Work to be completed
In full and unchanged, output the entries that follow.

Dataset entries
# # #
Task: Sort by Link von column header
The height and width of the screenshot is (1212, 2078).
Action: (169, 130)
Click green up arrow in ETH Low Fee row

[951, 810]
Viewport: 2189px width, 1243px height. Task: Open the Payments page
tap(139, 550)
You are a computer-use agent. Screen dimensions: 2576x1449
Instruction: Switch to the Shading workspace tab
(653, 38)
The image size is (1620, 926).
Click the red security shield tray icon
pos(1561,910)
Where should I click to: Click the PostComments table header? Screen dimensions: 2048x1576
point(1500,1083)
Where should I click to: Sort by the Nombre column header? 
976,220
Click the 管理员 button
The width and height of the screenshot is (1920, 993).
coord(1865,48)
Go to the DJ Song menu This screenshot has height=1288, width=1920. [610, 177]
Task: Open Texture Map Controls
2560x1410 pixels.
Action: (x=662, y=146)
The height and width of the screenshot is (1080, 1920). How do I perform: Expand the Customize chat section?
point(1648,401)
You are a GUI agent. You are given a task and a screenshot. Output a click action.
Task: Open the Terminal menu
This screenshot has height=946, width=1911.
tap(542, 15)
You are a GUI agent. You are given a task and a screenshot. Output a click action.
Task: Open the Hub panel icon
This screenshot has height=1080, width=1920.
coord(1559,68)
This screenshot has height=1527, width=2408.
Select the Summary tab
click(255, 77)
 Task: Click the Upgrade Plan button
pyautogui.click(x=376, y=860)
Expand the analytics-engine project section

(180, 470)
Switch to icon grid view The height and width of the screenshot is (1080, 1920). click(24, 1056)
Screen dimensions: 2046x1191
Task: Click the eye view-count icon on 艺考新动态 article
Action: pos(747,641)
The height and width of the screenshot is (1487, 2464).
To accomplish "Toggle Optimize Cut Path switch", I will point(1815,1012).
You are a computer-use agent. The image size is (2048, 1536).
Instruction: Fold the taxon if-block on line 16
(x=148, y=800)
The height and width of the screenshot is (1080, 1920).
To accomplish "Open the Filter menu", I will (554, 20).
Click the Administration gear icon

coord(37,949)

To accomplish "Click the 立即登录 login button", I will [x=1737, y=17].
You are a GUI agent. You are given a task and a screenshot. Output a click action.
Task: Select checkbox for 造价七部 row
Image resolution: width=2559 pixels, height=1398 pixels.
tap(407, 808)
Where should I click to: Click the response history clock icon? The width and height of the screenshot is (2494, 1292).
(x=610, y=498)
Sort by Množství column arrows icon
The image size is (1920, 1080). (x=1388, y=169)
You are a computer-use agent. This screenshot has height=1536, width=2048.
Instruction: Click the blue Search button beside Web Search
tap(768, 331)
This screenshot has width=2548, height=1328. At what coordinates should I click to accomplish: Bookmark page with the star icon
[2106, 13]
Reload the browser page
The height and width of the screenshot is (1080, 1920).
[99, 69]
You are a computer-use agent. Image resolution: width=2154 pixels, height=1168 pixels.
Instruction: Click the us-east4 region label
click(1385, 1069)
# # #
Solution
Task: Sort by Link von column header
The height and width of the screenshot is (1212, 2078).
Action: (169, 130)
Click green up arrow in ETH Low Fee row

[951, 810]
Viewport: 2189px width, 1243px height. Task: Open the Payments page
tap(139, 550)
You are a computer-use agent. Screen dimensions: 2576x1449
Instruction: Switch to the Shading workspace tab
(653, 38)
The image size is (1620, 926).
Click the red security shield tray icon
pos(1561,910)
Where should I click to: Click the PostComments table header? Screen dimensions: 2048x1576
point(1500,1083)
Where should I click to: Sort by the Nombre column header? 
976,220
Click the 管理员 button
The width and height of the screenshot is (1920, 993).
coord(1865,48)
Go to the DJ Song menu This screenshot has height=1288, width=1920. [610, 177]
Task: Open Texture Map Controls
2560x1410 pixels.
Action: (x=662, y=146)
The height and width of the screenshot is (1080, 1920). How do I perform: Expand the Customize chat section?
point(1648,401)
You are a GUI agent. You are given a task and a screenshot. Output a click action.
Task: Open the Terminal menu
This screenshot has height=946, width=1911.
tap(542, 15)
You are a GUI agent. You are given a task and a screenshot. Output a click action.
Task: Open the Hub panel icon
This screenshot has height=1080, width=1920.
coord(1559,68)
This screenshot has height=1527, width=2408.
Select the Summary tab
click(255, 77)
 Task: Click the Upgrade Plan button
pyautogui.click(x=376, y=860)
Expand the analytics-engine project section

(180, 470)
Switch to icon grid view The height and width of the screenshot is (1080, 1920). click(24, 1056)
Screen dimensions: 2046x1191
Task: Click the eye view-count icon on 艺考新动态 article
Action: pos(747,641)
The height and width of the screenshot is (1487, 2464).
To accomplish "Toggle Optimize Cut Path switch", I will point(1815,1012).
You are a computer-use agent. The image size is (2048, 1536).
Instruction: Fold the taxon if-block on line 16
(x=148, y=800)
The height and width of the screenshot is (1080, 1920).
To accomplish "Open the Filter menu", I will (554, 20).
Click the Administration gear icon

coord(37,949)

To accomplish "Click the 立即登录 login button", I will [x=1737, y=17].
You are a GUI agent. You are given a task and a screenshot. Output a click action.
Task: Select checkbox for 造价七部 row
Image resolution: width=2559 pixels, height=1398 pixels.
tap(407, 808)
Where should I click to: Click the response history clock icon? The width and height of the screenshot is (2494, 1292).
(x=610, y=498)
Sort by Množství column arrows icon
The image size is (1920, 1080). (x=1388, y=169)
You are a computer-use agent. This screenshot has height=1536, width=2048.
Instruction: Click the blue Search button beside Web Search
tap(768, 331)
This screenshot has width=2548, height=1328. At what coordinates should I click to accomplish: Bookmark page with the star icon
[2106, 13]
Reload the browser page
The height and width of the screenshot is (1080, 1920).
[99, 69]
You are a computer-use agent. Image resolution: width=2154 pixels, height=1168 pixels.
Instruction: Click the us-east4 region label
click(1385, 1069)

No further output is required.